I basically always assumed that, in huge cities like NYC and London, because streets are a fixed resource, the only way to prevent severe congestion by cabs was by limiting the number of cabs available. In other words, that the natural economic supply-and-demand of cabs would be a number too large for the streets (or at least annoyingly large), thus the necessity of limiting them. But perhaps my assumption is wrong, and the limited number of NYC taxicab medallions has nothing to do with fear of taxi congestion.
Just think through your original proposition: "too many" taxis hit the streets thus making the job not pay a living wage, the natural consequence of this would be many people giving up driving taxis for precisely this reason. Now there are less taxis, and thus the price increases. Continue this cycling and eventually you reach equilibrium -- that's precisely how it works. Notice we don't need a limit on plumbers to make sure they make a living wage.

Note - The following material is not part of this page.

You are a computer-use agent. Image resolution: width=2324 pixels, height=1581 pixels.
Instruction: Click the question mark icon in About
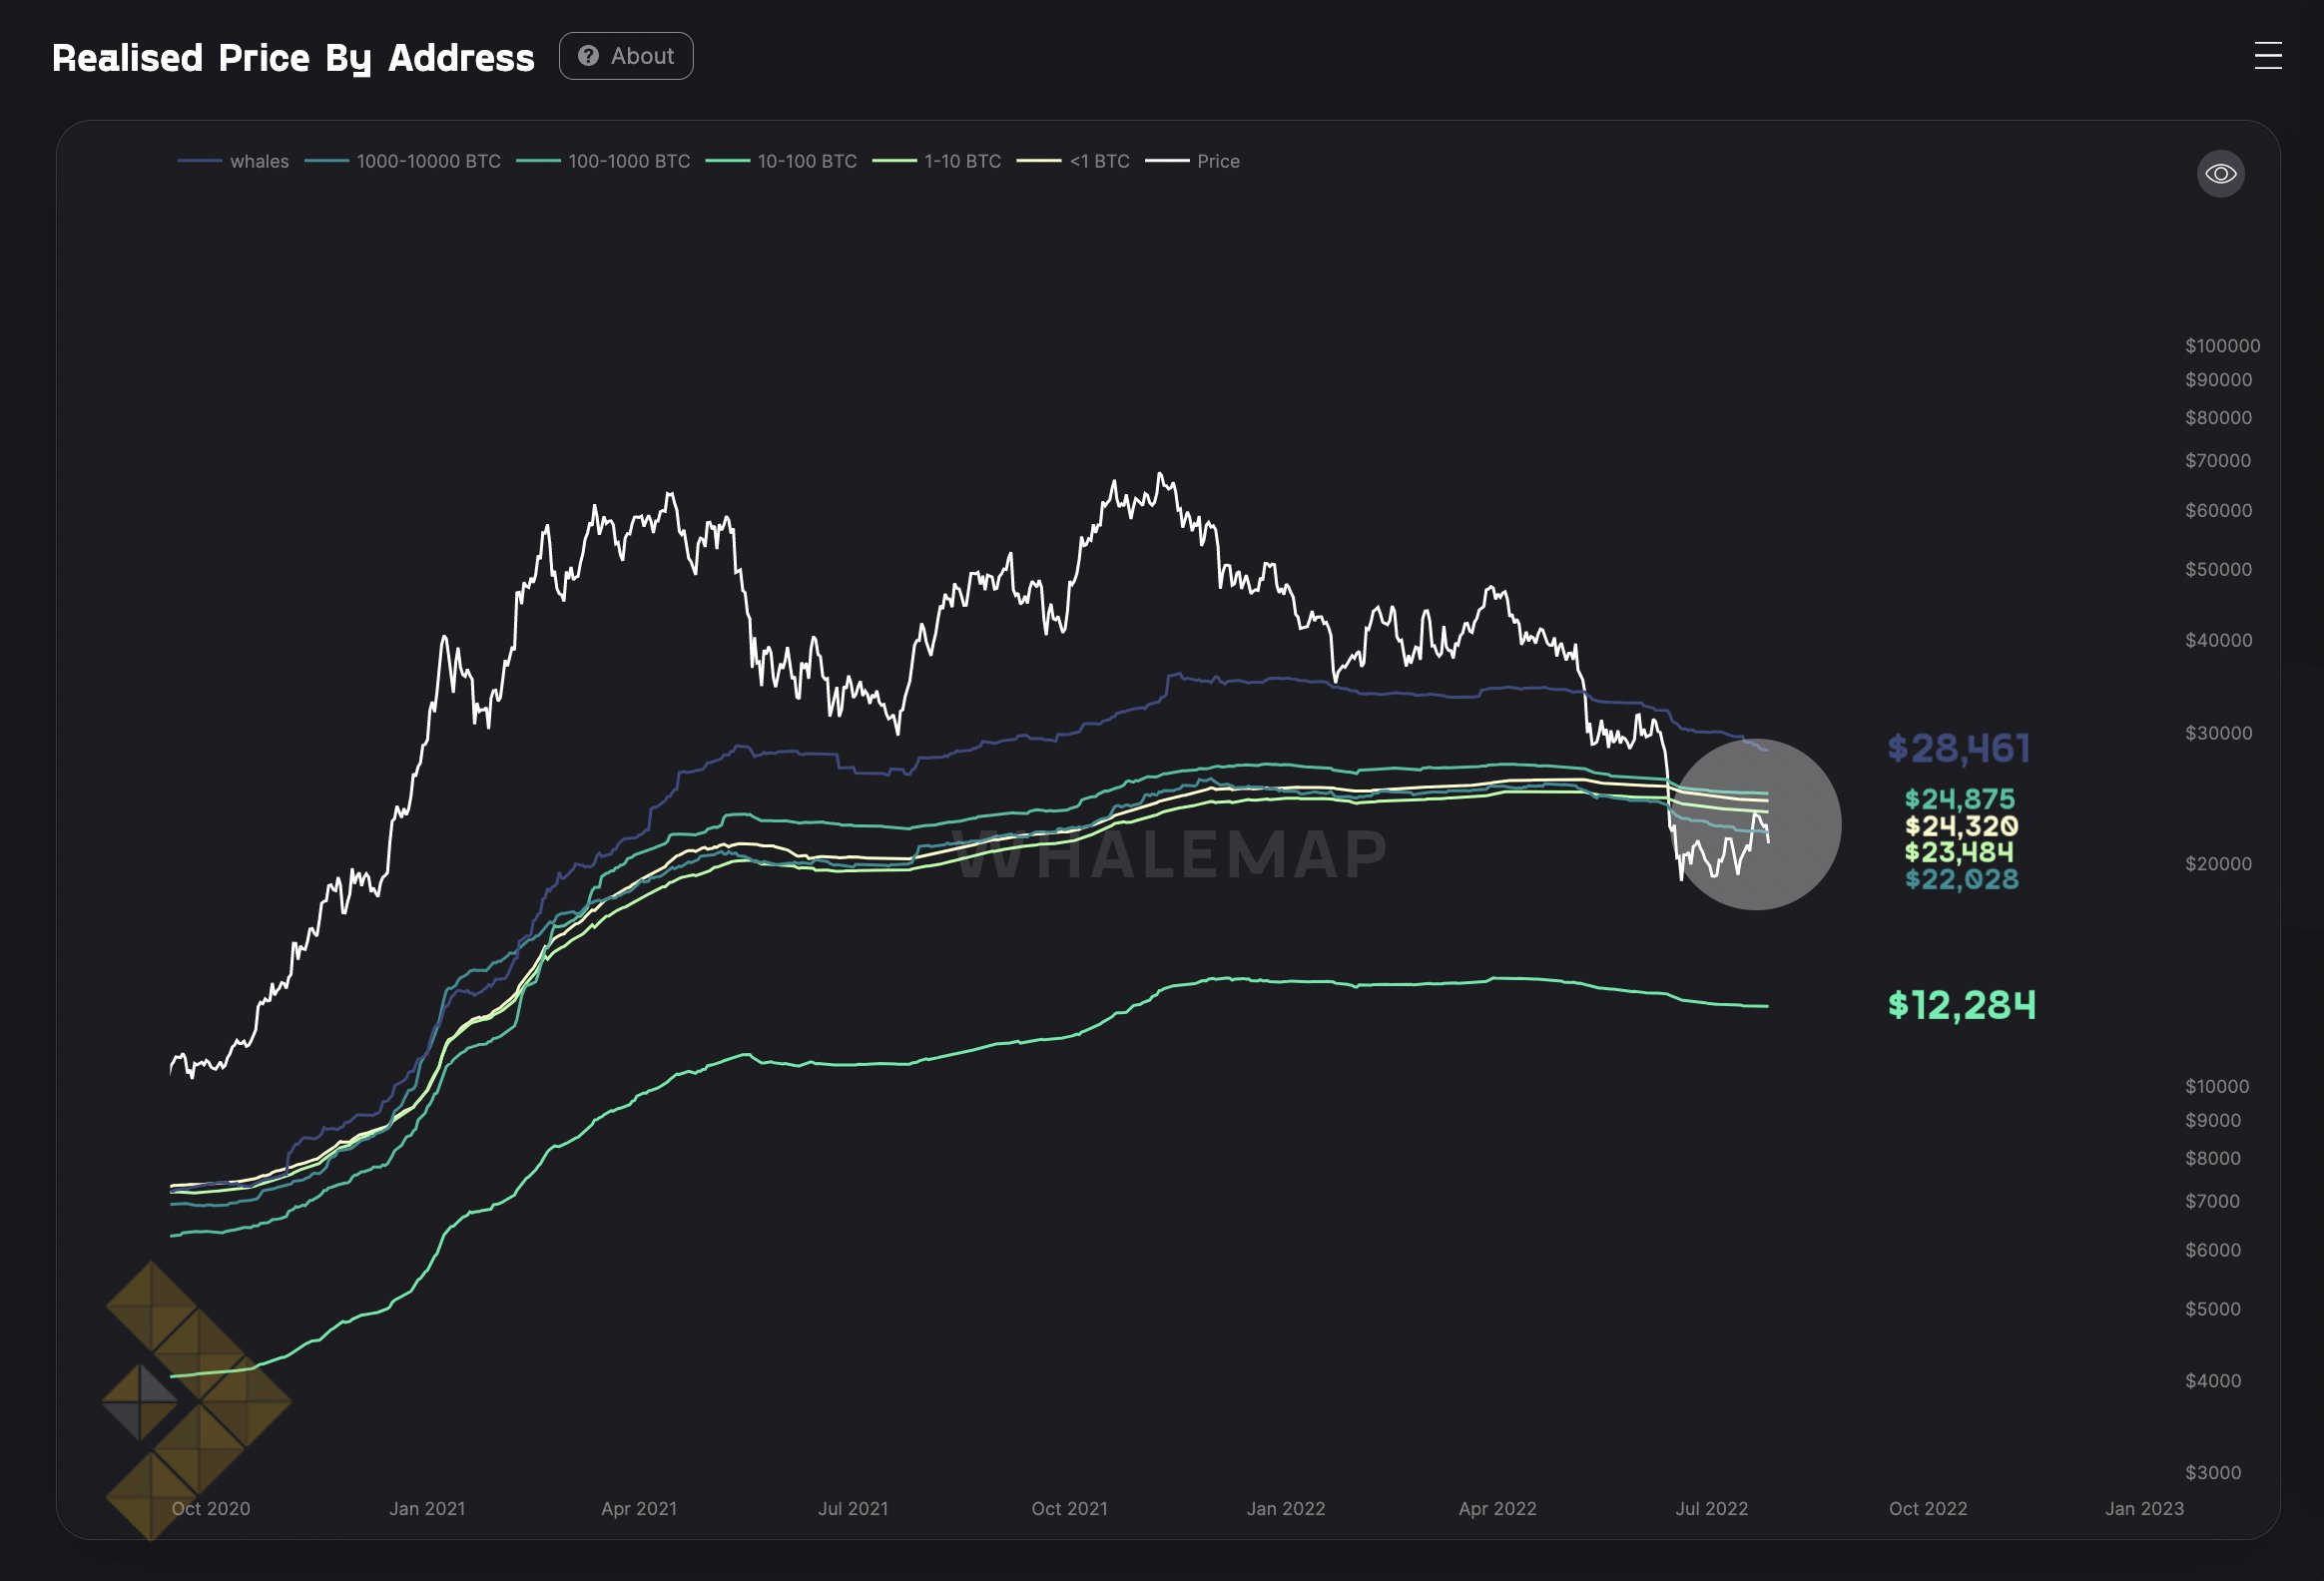click(589, 56)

I think the idea was more: "too many" taxis hit the streets, and while they make a living wage, traffic doesn't move. In fact, as a taxi driver, with a time-based meter, traffic congestion may not decrease wages at all. Given the density of Manhattan, it wouldn't surprise me if there was more demand for taxis than the road system could support (I'm not saying that's true, I don't have the data, just that it's a third factor besides supply and demand).
> as a taxi driver, with a time-based meter, traffic congestion may not decrease wages at all.
Um, no. The initial value on the meter is set in such a way that cabbies make more money from picking up lots of fares that from picking up one and getting it hopelessly stuck in traffic.
Incidentally, private jitneys (where legal or tolerated) evolved a different rate system that's even better for consumers - the "rate card". Instead of a big, expensive, complicated piece of machinery, there's a map of the city divided into "zones" and a flat rate to travel within one "zone" or to cross X number of zones. The map might be printed on a sticker on the door (so you see it before you enter the cab) or on a playing card or business card the driver displays or hands you.
As a passenger, you then know the cabbie has no incentive at all to waste time in traffic and you know what the fare will be at the time you get in.
Regulators don't like that system because they can't reliably tax unmetered trips.
good point, I wasn't aware that congestion might be a problem. But there must be a better way than the medallion system. how about a toll at peak times?